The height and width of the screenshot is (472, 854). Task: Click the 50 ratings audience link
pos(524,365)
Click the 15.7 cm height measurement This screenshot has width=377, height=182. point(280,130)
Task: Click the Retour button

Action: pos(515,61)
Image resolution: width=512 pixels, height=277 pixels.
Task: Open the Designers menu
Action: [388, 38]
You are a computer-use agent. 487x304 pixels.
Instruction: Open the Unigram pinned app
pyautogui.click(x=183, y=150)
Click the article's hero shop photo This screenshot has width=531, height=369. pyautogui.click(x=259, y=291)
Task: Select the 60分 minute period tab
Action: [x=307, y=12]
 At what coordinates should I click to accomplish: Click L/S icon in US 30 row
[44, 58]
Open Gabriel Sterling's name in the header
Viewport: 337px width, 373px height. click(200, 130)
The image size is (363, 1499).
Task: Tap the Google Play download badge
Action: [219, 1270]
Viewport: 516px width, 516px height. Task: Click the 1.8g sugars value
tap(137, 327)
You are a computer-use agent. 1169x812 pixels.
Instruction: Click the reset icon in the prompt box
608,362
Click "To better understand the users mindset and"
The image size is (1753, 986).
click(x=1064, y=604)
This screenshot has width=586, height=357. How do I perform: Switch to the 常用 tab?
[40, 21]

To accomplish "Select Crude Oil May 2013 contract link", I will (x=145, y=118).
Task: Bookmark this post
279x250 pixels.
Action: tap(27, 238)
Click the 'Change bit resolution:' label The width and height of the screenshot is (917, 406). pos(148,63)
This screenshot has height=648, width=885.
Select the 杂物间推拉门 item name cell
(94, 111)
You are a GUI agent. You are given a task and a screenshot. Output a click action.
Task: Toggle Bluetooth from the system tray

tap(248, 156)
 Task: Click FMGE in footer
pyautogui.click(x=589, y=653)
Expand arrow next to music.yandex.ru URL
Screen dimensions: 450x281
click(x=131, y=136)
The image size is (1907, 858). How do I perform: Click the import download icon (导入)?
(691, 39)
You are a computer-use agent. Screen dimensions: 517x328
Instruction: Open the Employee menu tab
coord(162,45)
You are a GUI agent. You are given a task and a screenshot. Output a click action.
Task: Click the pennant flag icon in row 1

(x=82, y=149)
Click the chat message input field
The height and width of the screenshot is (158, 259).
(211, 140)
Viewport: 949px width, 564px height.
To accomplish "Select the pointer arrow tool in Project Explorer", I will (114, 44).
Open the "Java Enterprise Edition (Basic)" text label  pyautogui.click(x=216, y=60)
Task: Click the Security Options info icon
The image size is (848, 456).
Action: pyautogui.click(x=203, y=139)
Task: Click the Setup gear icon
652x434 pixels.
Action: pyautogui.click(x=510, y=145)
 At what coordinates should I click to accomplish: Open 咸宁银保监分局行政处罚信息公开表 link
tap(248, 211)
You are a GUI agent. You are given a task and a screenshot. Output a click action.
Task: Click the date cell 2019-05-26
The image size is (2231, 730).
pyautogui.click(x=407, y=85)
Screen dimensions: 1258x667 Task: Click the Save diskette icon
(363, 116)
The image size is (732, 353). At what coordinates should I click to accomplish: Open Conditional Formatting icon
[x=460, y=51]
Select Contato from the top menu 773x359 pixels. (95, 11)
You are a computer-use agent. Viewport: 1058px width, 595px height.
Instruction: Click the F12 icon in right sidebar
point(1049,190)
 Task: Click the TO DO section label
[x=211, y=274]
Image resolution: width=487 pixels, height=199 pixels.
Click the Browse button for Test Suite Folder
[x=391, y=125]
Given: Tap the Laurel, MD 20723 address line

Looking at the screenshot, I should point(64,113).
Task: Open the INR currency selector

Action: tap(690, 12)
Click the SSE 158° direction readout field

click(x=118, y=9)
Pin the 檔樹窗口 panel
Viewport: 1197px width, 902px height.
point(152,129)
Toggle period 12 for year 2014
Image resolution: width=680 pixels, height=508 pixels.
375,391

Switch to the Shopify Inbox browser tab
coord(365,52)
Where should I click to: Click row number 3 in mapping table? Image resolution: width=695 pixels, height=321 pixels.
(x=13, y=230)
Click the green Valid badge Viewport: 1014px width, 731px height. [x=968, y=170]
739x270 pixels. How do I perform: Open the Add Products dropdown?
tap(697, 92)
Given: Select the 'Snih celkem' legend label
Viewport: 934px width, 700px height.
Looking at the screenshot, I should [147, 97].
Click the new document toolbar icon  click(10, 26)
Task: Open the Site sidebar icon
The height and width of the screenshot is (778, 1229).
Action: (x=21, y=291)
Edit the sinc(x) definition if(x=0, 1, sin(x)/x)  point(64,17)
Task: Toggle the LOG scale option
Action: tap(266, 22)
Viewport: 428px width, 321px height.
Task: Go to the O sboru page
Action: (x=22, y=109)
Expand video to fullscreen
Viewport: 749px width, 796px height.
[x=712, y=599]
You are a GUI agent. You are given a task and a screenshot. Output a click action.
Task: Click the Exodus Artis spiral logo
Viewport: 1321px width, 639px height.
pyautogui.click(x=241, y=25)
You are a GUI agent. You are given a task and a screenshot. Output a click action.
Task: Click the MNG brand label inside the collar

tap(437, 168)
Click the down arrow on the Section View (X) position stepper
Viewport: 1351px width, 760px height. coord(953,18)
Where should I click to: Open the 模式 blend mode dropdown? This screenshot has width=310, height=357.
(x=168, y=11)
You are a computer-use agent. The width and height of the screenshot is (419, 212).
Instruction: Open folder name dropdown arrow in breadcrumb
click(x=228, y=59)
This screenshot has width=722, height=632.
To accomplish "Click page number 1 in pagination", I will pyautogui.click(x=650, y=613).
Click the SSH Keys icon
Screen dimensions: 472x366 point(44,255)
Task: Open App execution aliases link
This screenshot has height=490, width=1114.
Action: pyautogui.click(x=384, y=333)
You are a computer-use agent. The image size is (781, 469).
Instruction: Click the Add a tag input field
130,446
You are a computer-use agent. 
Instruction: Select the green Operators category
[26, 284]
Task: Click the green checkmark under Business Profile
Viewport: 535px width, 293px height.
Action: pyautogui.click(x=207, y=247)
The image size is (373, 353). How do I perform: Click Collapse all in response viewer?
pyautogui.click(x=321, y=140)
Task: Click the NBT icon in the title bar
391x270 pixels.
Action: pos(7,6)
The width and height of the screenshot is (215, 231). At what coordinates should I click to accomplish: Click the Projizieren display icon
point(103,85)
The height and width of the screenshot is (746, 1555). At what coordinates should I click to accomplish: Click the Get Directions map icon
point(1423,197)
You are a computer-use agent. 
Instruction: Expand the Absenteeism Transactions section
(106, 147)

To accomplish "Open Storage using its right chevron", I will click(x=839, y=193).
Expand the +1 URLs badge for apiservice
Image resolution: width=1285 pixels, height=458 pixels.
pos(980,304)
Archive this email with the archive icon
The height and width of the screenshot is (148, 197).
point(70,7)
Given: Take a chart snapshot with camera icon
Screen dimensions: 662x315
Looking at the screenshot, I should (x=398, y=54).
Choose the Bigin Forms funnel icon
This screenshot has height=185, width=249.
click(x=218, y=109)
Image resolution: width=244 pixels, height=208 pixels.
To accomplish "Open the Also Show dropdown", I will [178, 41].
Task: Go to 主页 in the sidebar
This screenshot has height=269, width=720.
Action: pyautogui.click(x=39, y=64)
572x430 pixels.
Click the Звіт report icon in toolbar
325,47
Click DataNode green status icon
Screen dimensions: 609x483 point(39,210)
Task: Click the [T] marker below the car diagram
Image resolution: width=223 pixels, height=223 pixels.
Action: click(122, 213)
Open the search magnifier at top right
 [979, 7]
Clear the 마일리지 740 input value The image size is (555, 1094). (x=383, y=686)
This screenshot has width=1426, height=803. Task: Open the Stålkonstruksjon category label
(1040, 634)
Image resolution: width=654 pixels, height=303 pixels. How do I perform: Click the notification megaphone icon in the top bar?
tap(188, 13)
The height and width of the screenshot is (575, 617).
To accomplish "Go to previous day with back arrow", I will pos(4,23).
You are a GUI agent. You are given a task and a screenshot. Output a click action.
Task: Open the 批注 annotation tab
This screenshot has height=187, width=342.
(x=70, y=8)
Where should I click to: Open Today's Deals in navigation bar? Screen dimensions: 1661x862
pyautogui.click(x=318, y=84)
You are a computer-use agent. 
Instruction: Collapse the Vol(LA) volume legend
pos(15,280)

*****

_Instructions for the task:_
What are the lines above, starting at the one with "Select Contato from" and ending at the one with "Click the new"? Give them again exactly, and only them.

_Reply:_
Select Contato from the top menu 773x359 pixels. (95, 11)
You are a computer-use agent. Viewport: 1058px width, 595px height.
Instruction: Click the F12 icon in right sidebar
point(1049,190)
 Task: Click the TO DO section label
[x=211, y=274]
Image resolution: width=487 pixels, height=199 pixels.
Click the Browse button for Test Suite Folder
[x=391, y=125]
Given: Tap the Laurel, MD 20723 address line

Looking at the screenshot, I should point(64,113).
Task: Open the INR currency selector

Action: tap(690, 12)
Click the SSE 158° direction readout field

click(x=118, y=9)
Pin the 檔樹窗口 panel
Viewport: 1197px width, 902px height.
point(152,129)
Toggle period 12 for year 2014
Image resolution: width=680 pixels, height=508 pixels.
375,391

Switch to the Shopify Inbox browser tab
coord(365,52)
Where should I click to: Click row number 3 in mapping table? Image resolution: width=695 pixels, height=321 pixels.
(x=13, y=230)
Click the green Valid badge Viewport: 1014px width, 731px height. [x=968, y=170]
739x270 pixels. How do I perform: Open the Add Products dropdown?
tap(697, 92)
Given: Select the 'Snih celkem' legend label
Viewport: 934px width, 700px height.
Looking at the screenshot, I should [147, 97].
Click the new document toolbar icon  click(10, 26)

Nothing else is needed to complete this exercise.